Charmil à part, au bout de deux semaines, sans néanmoins faire le malin, lui
suggérant que nous pouvions nous éviter cette surabondance de papier en nous
coltinant tout simplement le bouquin de la Mère Jacqueline dans le texte. Il
reçut ma proposition comme une marque d'insolence et, comme disent les Espagnols, dans une expression délicieuse, il me la garda pour le reste de
l'année, évoquant un avenir déplorable pour des êtres de mon genre.
Nous fûmes donc
couverts de photocopies au kilogramme, où d'ailleurs, Schopenhauer et Nietzsche
étaient relegués au rang de pitres secondaires au profit de Sartre et de
Jankélévitch dont notre guide prétendait déchiffrer l'essence dans de rigoureuses revues.
J'en viens à ce
que je voulais dire.
M. Charmil, parmi
ses aversions, avait celle de la Bande-dessinée.

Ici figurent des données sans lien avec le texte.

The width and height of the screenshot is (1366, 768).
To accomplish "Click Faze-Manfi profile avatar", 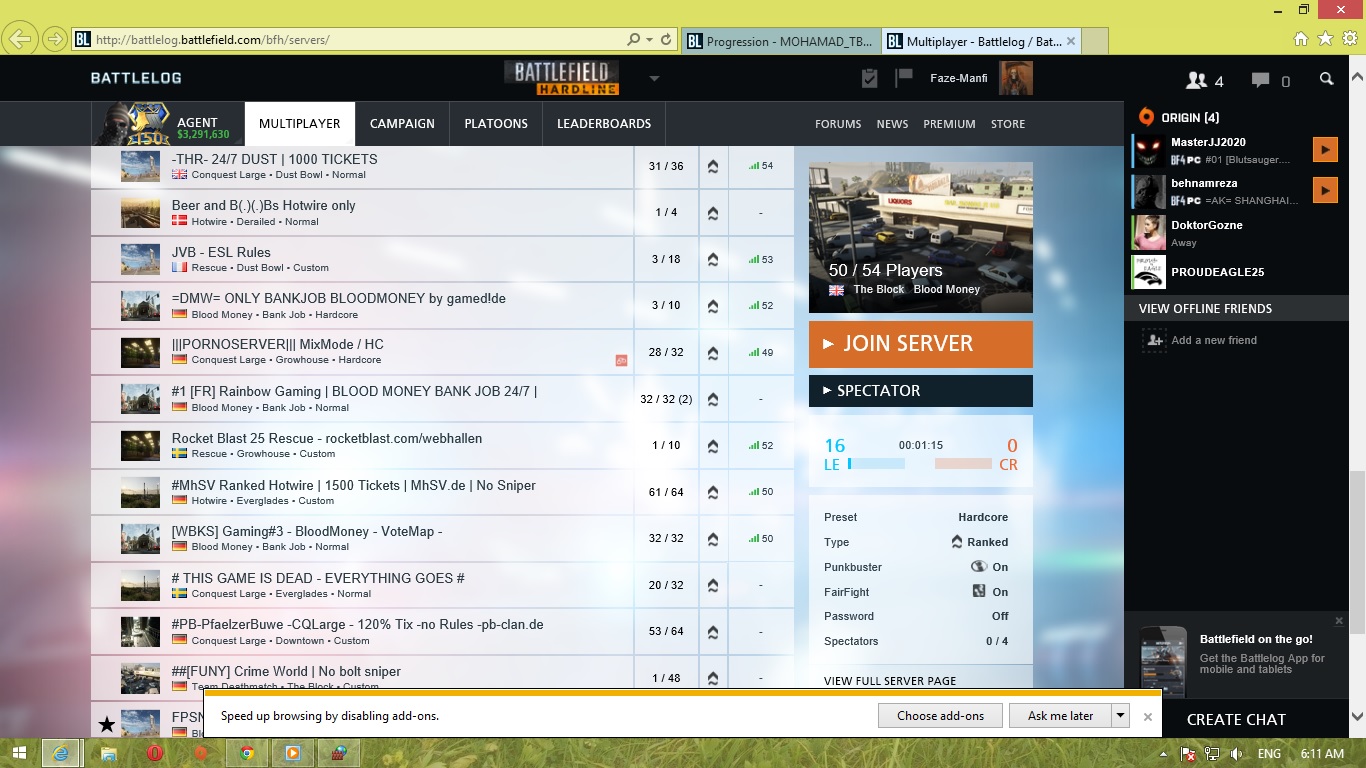I will 1015,78.
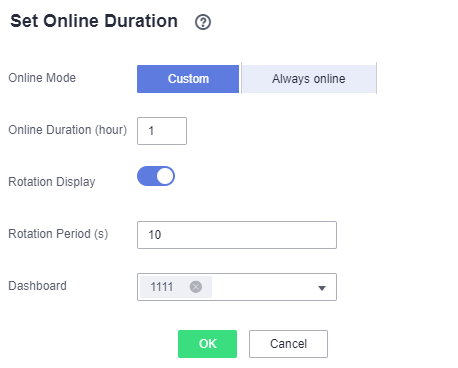Click the Set Online Duration title
This screenshot has height=368, width=458.
tap(94, 21)
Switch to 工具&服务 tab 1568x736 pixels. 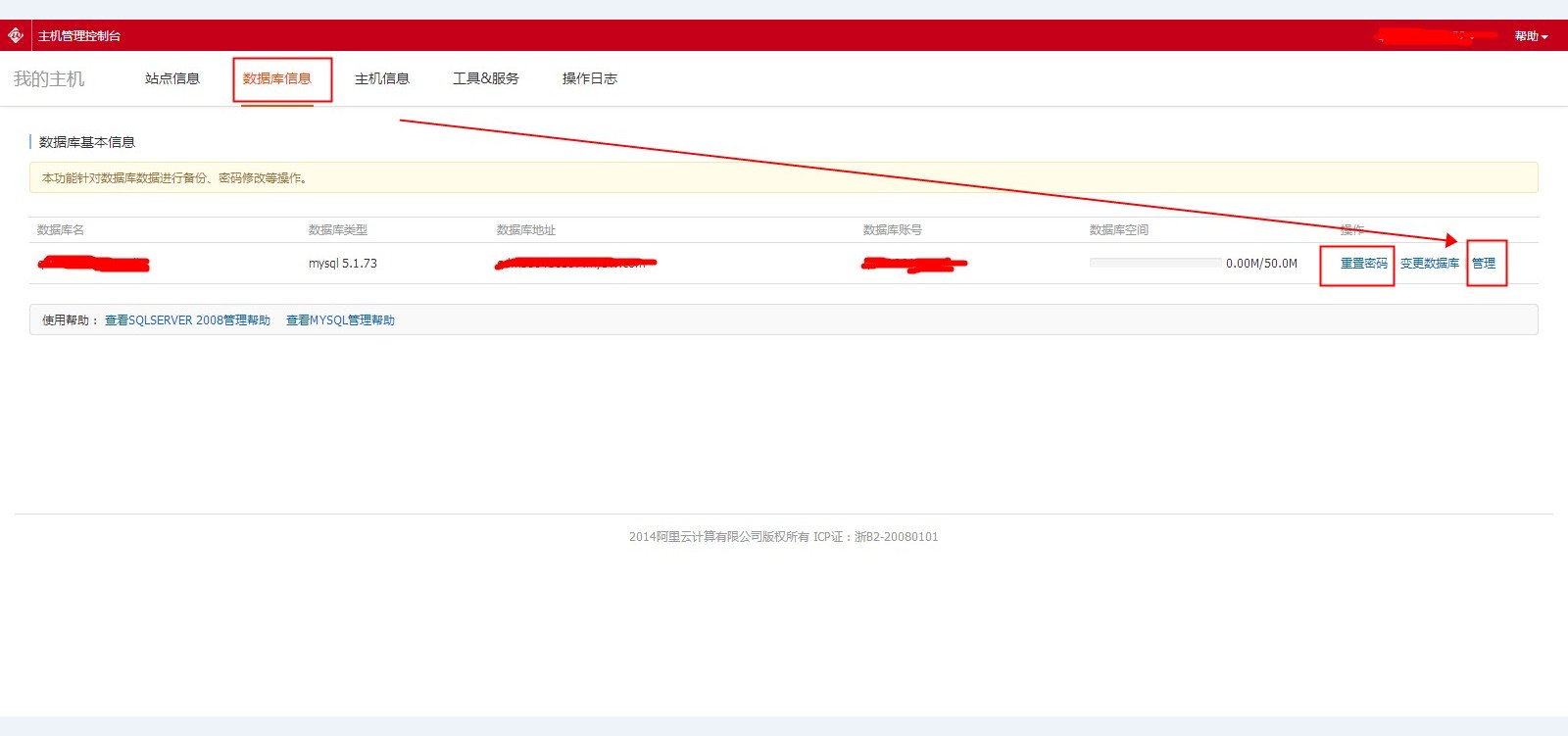click(x=486, y=78)
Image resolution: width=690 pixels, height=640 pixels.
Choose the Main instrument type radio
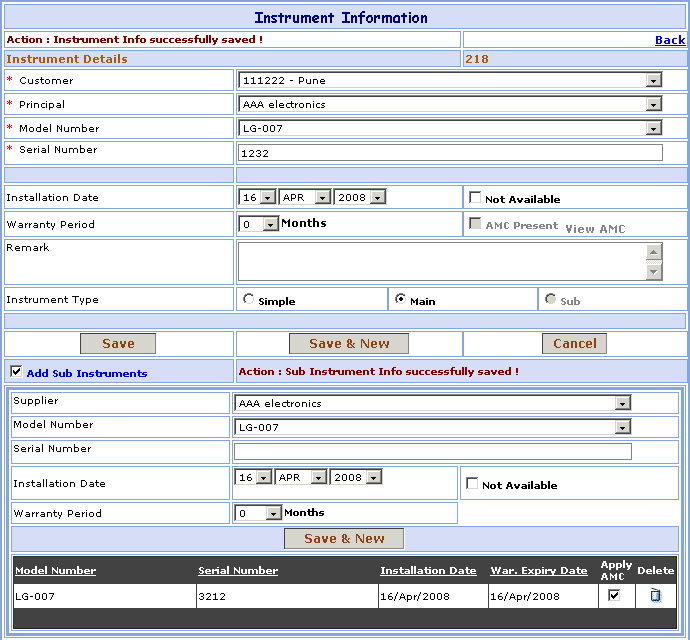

Il me savait plutôt
respectueux du 9e art et mon insolence jacquelinienne avait gonflé cette
aversion en des proportions inégalées. S'il eût eu l'aval de l'administration
du lycée, nul doute qu'il n'eût pas hésité à me cracher à la gueule, au grand
dam de mes amis Pif et Hercule.
Je lui avais dit que la BD offrait certainement une bonne proportion de soupe, qu'elle
constituait un aliment pour des masses affamées de mièvreries, mais que nous pouvions faire le même
procès à un certain pan de la littérature contemporaine. Et que s'il fallait choisir une autofiction
sur des vacances ou des baises inédites, je jetais mon dévolu sur Pauline à la
plage ou les vacances de M. Hulot plutôt que sur certaines billevesées éditées pour un public peu exigeant.
Aujourd'hui, je
perçois la BD telle qu'elle est devenue au yeux de la majorité. Un art vif,
certes méprisé par ceux qui l'ignorent le plus (à ce titre on peut la comparer
au "hip-hop" et à ses pourfendeurs qui rejettent de cette façon une tradition allant de Rutebeuf à Céline), mais un art qui unit
tous les autres. Et chaque fois que j'ouvre un roman graphique de qualité, des
tableaux expressionistes du remarquable Sekulic aux aventures conradiennes de Kongo,
je pense aux tas de photocopies et aux sarcasmes de M. Charmil, qui, malgré ces soubresauts de ma mémoire, n'auront pas su resister à l'épreuve du temps.